We are all familiar with the term “Core Muscles” but what is the core structure? In any joint, the structure is made up of the bones that the muscles attach to, and move. So, to understand the far-reaching scope of this concept, we have to look at which bones these core muscles attach to and what they are doing to the bones.
All of the above muscles attach to the pelvis, which is made up of two bones (sacrum & innominate (which is actually 3 bones fused together, the ilium, pubis, and ischium) and three joints (2 sacroiliac joints & 1 pubic symphysis). The core muscles are just part of the muscles that attach to the pelvis, and they act in symphony to move the pelvis in a smooth, coordinated manner when all things are normal.
The sacroiliac joints (SIJs) are the center of motion, the center of shock absorption, and the center of weight transfer between the upper and lower body. For these reasons, they are (taken together) considered the core structure of our body.
What about the discs? Aren’t the lumbar discs the main cause of back pain, as advocated by most of the medical community? Prior to 1934, the sacroiliac joints were considered to be the main cause of back pain, but they were hard to diagnose with standard testing, and were difficult to treat with standard medicine. Instead, other practitioners (like chiropractors, osteopaths, and physical therapists) using manual techniques, provided diagnosis and relief to back pain sufferers. Since the turn of the century in 1900, these newer professions of manual doctors and therapists were perceived as threats by some in the medical profession and decades of animosity followed.

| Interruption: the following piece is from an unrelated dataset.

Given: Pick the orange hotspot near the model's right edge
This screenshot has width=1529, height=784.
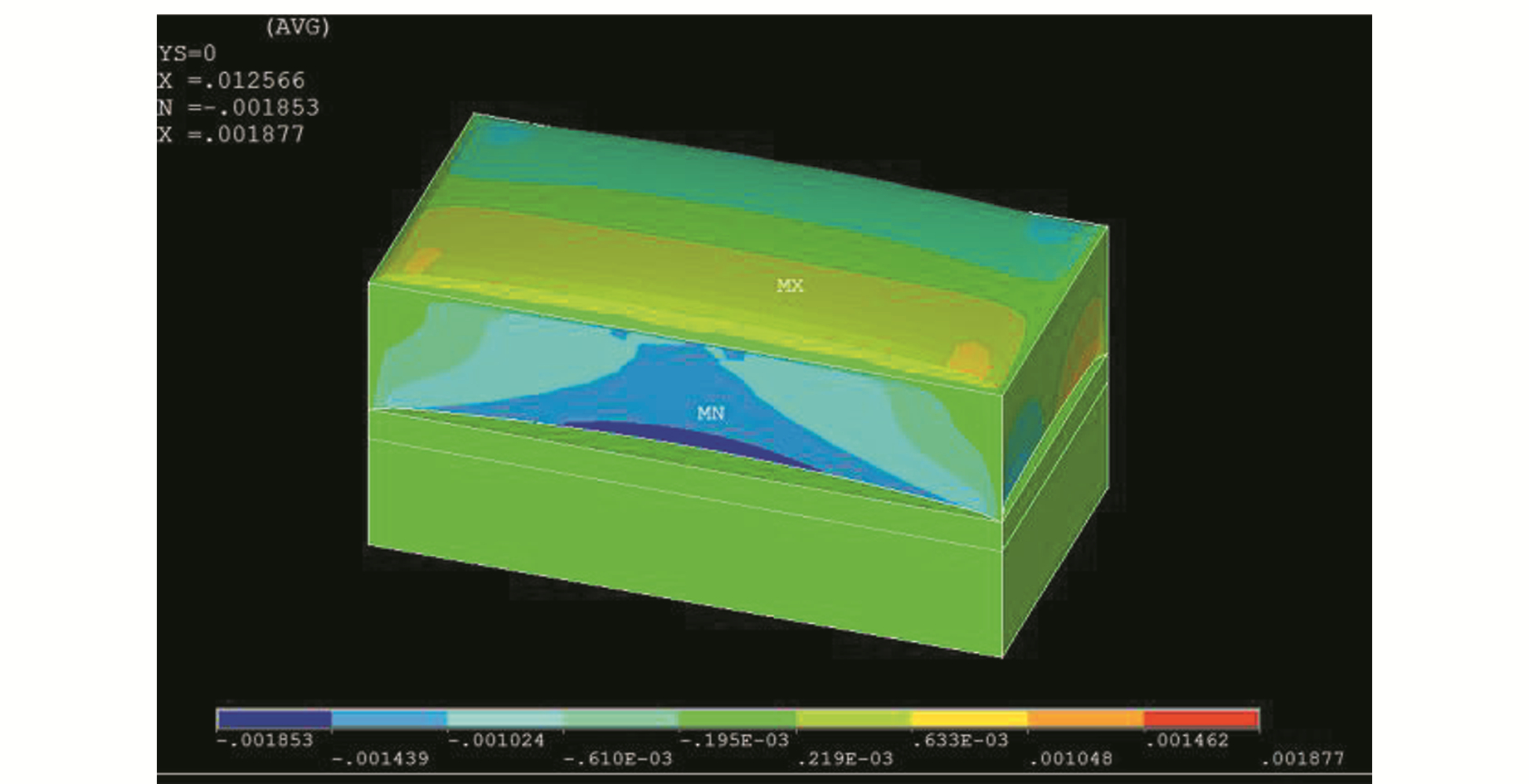Looking at the screenshot, I should click(969, 358).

Then, with the discovery of the disc as a cause of back pain in 1934, the medical profession had the tools to help them convince the world that they had the answers to back pain and that the other professions were, supposedly, chasing false dreams. The medical community began committing research centers, hospitals, universities, and other institutions to engage in research that demonstrated that the lumbar disc was the main cause of back pain. Their advantages were immense, but only part of the story was told. What they ended up proving was only that the lumbar disc caused the greatest level of pain, but not that it was the most common cause of back pain; which they still consider a mystery.
So, what is the most common cause of back pain? This is still controversial in many medical and alternative health professions but, over the past several decades, more research has pointed back to the sacroiliac joint, and it is proving to be very common source of pain in the back, pelvis, and upper legs and, perhaps, the entire musculoskeletal system.
What is the biggest impediment to recognizing the sacroiliac joint as the most common cause of back pain? There are actually two major impediments: one, the medical community doesn’t recognize the sacroiliac joint as having much of a role in back pain; two, there is no central model that ties all the proven research into an integrated system, so, much of the research goes unheeded, or is misinterpreted, because it doesn’t fit into popular conceptions.
I have recently developed a theory on biomechanics that ties the entire musculoskeletal system into an integrated whole. Using peer reviewed literature, the sacroiliac joint is shown to be the core of our body and, as the core, how it underlies many pain syndromes throughout the body.
How does a sacroiliac injury affect the rest of the body? As shown in the above diagram, the greatest bulk of our musculature attaches to the pelvis. As in any joint, when the SIJ ligaments are injured, these muscles that attach to the bones that make up the joint adapt in an attempt to stabilize the joint. As a result, the pelvis torques, the spine twists, the extremities rotate unevenly, and the body moves in aberrant patterns. In addition, each muscle attaches to another structure anywhere from the head, spine, pelvis, hips, and legs and, in this manner, spreads the dysfunction throughout the body. The imbalance in muscle tightness and laxity results in altered posture and movement patterns, which eventually cause pain and dysfunction.
With this perspective, it is easy to recognize the sacroiliac joint as the most common cause of back pain.